Semi-Supervised Semantic Image Segmentation
Team: Bishesh Khanal and Pratima Upretee
Supervised deep learning methods have seen tremendous progress with several successful applications since the resurgence of neural networks in the beginning of the last decade. They are becoming the default choice in popular image-based tasks such as image classification, object detection and semantic image segmentation, when large amount of annotated training data are available. However, when the annotated labels are not in large numbers, which is often the case in applications such as biomedical imaging, these networks struggle to match the performance of supervised settings. Recently, semi-supervised learning methods for image classification has seen exciting progress, getting close to the performance of supervised counterparts. Data annotation for semantic segmentation is much more laborious than for classification, and hence would benefit more from semi-supervised learning. However, semi-supervised semantic segmentation has not seen similar success yet, compared to image classification. Semi-supervised learning use some form of regularizations such as consistency regularization to exploit the smoothness or cluster assumption i.e. same class images lie clustered together and different classes are separated by decision boundaries that lie in low density regions.
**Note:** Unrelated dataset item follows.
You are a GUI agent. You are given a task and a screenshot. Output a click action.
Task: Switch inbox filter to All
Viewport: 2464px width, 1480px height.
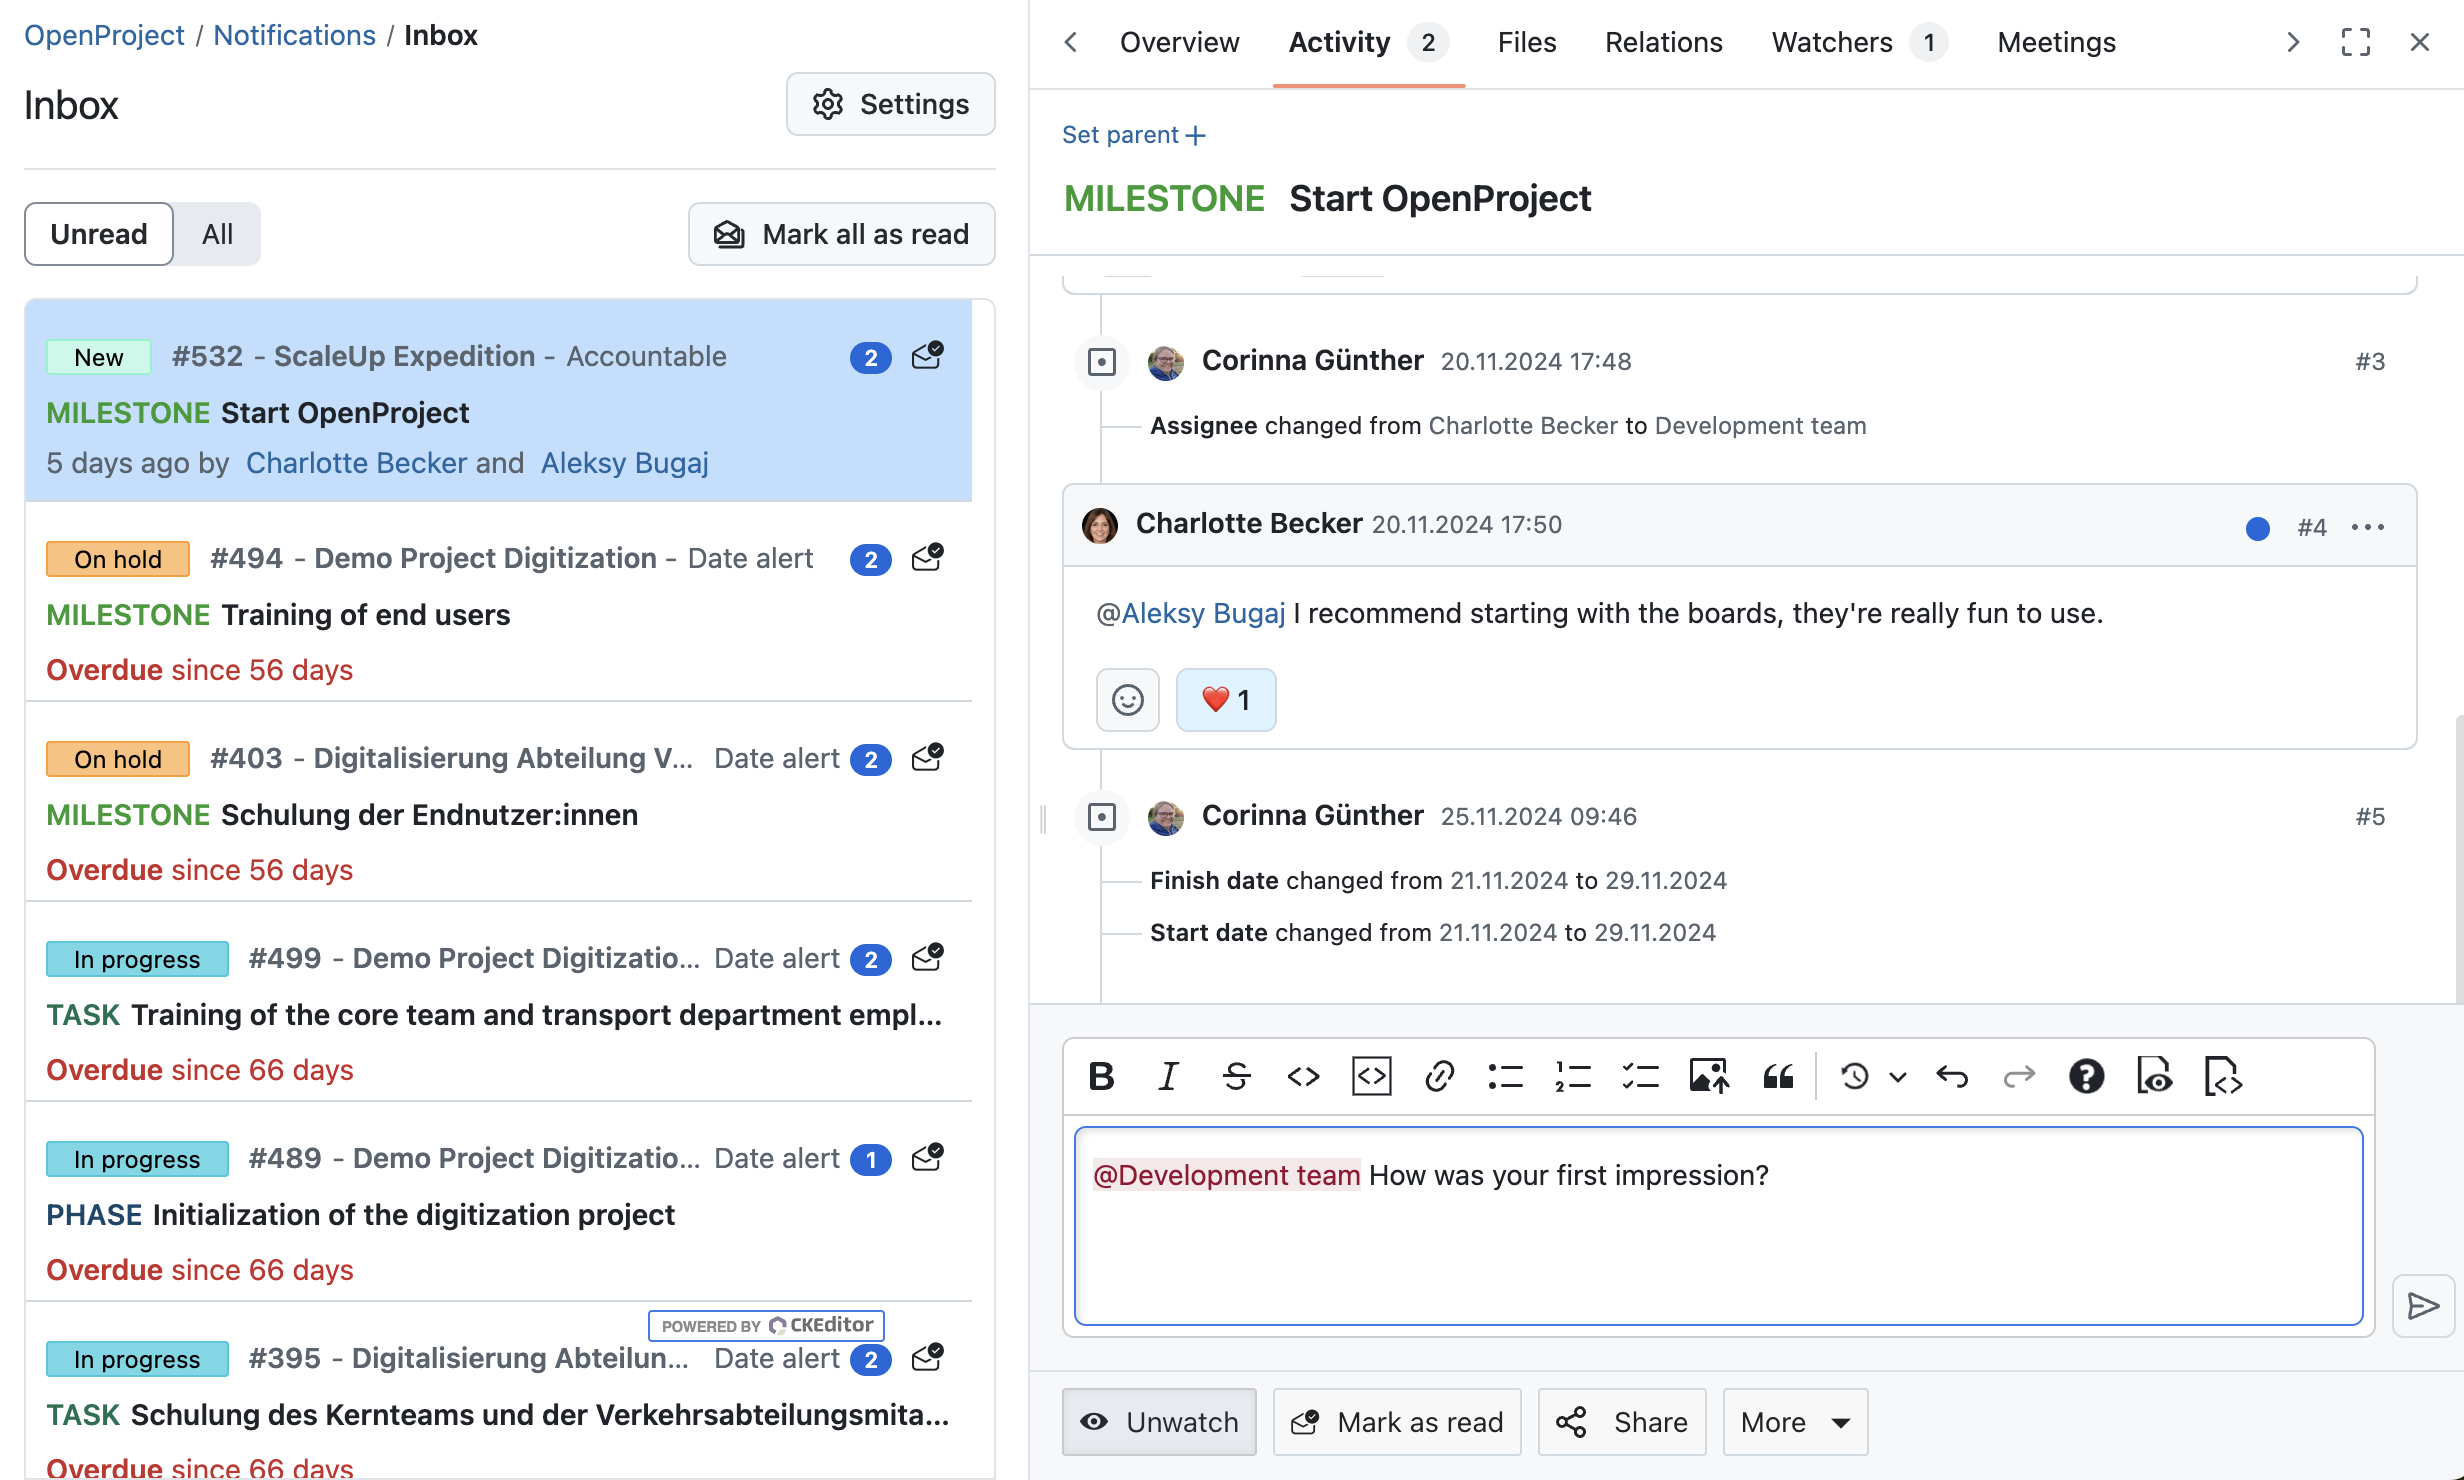217,234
There are ongoing studies to better understand how the smoothness or cluster assumptions hold, or explore better regularizations and augmentation techniques for semantic segmentation.
We are building upon these recent efforts and push the boundaries of semi-supervised semantic segmentation to move closer to the performance of supervised settings. While the challenges and approaches we explore will be for semantic segmentation task for generic images, our applications will focus on biomedical imaging for global health where getting labeled data is much more challenging.
Manuscript in preparation.